Para pengemudi ojol pun tidak memiliki pilihan lain. Tidak akan ada gunanya mereka berdemo besar-besaran karena bagaimana pun posisi mereka adalah pekerja informal. Mereka sendiri mungkin tidak akan sanggup jika sistemnya menjadi pekerja formal.

Dampaknya, tak sedikit yang merasakan, termasuk saya sendiri, di jalanan akhirnya banyak dipenuhi oleh para tukang ojek daring yang tidak senang dengan pekerjaannya. Pelayanan menurun, jalanan pun menjadi semrawut, pengguna jalan lain menjadi resah sebab pengemudi ojol yang semakin marak ugal-ugalan.

Seolah tinggal menunggu perusahaan ojek daring tersebut tumbang saja.


Bunuh diri ke dalam jurang

Kita yang lebih cerdas, seharusnya bisa menelaah bagaimana sebuah perusahaan bisa bertahan atau sustain lewat produk mereka atau lewat bagaimana mereka menggaet pelanggan.

Sayangnya, banyak perusahaan rintisan yang menyediakan solusi yang mana orang lain tidak terlalu membutuhkannya.

Dahulu ada perusahaan startup IT yang bergerak di bidang peternakan ikan lele.

Mereka menyediakan alat ‘canggih’, yang bisa memberikan makan ikan lele di jam yang telah ditentukan oleh para peternak. Produknya hanya itu.

Fitur sampingannya? Edukasi kepada para peternak. Sudah.

Alhasil, para peternak merasa tidak begitu memerlukan produk tersebut. Daripada mereka berlangganan membayar alatnya, lebih baik mereka sendiri yang memberi makan.

Atau yang paling familiar adalah perusahaan rintisan yang bertahan lewat promo dan diskon. Masa-masa membakar uang harus ada dalam kamus perusahaan supaya dapat mengambil hati pelanggan.

Saya termasuk salah satu ‘korban’nya. Sejujurnya, fitur potongan harga tersebut secara ironi membuat saya lebih boros.

Di awal 2024, saya pada akhirnya berhasil meng-uninstall hampir seluruh aplikasi ojol, dompet digital, dan toko online. Ternyata saya tidak kehilangan apa pun yang dulunya saya memiliki kebergantungan kepada aplikasi itu semua.

Pembayaran lewat QR, bisa saya lakukan di mobile banking tanpa harus repot-repot topup. Tanpa ojol, saya memilih Transjakarta atau taksi. Saya ingat dahulu saya bisa bertahan sebelum ada ojol dan saya merasa lebih sehat karena lebih banyak bergerak.

Sebaiknya agar tidak menormalisasikan drama dari para ojol tersebut. Justru kita harus menormalisasi penyuluhan agar banyaknya pengusaha dan pekerja formal.
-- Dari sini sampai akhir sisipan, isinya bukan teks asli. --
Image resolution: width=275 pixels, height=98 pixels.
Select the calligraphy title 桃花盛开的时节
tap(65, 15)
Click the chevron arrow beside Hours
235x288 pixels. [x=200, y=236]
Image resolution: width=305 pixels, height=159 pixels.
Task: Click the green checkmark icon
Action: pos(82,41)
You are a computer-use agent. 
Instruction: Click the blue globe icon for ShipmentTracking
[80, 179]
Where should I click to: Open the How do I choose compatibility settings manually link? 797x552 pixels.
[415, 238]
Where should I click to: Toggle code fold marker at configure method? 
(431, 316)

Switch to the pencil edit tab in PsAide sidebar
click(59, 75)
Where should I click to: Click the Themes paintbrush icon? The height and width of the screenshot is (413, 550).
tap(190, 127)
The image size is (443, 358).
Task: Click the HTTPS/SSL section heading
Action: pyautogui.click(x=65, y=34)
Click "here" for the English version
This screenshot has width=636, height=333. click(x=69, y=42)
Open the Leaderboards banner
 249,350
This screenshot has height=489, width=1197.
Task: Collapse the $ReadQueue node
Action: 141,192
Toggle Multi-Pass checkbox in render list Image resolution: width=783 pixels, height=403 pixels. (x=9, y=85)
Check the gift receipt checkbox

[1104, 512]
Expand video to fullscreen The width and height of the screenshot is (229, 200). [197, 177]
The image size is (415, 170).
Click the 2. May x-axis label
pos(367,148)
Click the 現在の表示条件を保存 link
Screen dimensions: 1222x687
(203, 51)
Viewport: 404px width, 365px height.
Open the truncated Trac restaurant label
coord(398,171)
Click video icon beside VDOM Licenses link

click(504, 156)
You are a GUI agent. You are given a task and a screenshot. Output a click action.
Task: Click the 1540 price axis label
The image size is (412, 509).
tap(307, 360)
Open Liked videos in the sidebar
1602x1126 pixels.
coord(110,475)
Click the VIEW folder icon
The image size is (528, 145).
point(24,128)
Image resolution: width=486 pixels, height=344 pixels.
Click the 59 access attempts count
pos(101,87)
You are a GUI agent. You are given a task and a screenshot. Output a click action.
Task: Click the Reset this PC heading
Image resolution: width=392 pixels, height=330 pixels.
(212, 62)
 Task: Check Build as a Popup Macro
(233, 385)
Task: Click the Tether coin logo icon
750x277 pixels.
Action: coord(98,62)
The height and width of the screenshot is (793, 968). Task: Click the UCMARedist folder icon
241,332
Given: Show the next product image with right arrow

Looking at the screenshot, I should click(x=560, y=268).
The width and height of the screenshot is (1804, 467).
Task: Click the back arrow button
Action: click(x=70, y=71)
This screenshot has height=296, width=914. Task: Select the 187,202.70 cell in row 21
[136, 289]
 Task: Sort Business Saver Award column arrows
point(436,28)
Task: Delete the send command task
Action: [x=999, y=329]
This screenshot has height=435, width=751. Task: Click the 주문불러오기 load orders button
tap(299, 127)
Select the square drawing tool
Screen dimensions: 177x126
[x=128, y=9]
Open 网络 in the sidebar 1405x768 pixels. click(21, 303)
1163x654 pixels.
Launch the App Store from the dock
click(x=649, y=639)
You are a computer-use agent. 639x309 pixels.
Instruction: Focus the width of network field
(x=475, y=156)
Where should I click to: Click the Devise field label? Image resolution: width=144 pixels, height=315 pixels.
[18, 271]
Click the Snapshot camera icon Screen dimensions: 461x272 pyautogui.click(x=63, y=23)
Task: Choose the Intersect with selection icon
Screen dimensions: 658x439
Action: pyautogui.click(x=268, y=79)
Kabar mengenai daya beli masyarakat yang kian menurun pun semakin memperparah keadaan. Banyak restoran dan jasa yang menyebarluaskan pesan promo spesial mereka, sehari bisa sampai lima kali hanya agar bisa menarik pelanggan yang sudah lebih memilih ‘turun kasta’.

Lalu kita sempat mendengar istilah industri 4.0 yang lebih fokus kepada kolaborasi antarbisnis. Permasalahannya adalah, apakah yakin kolaborasi tersebut benar-benar menguntungkan kedua belah pihak? Atau salah satunya justru tidak membutuhkannya?


Solusi yang mungkin?

Kita sebaiknya jangan langsung menyalahkan pemerintah akan fenomena ini. Maksudnya, pemerintah pun memiliki andil, saya mengerti.

Namun, saat kita berbicara mengenai lapangan kerja, artinya dari masyarakat itu sendiri juga wajib terlibat di dalamnya.

Sekarang sekali pun pengusahanya berlimpah, bagaimana mereka akan bertahan jika para pekerja atau SDMnya berkualitas rendah?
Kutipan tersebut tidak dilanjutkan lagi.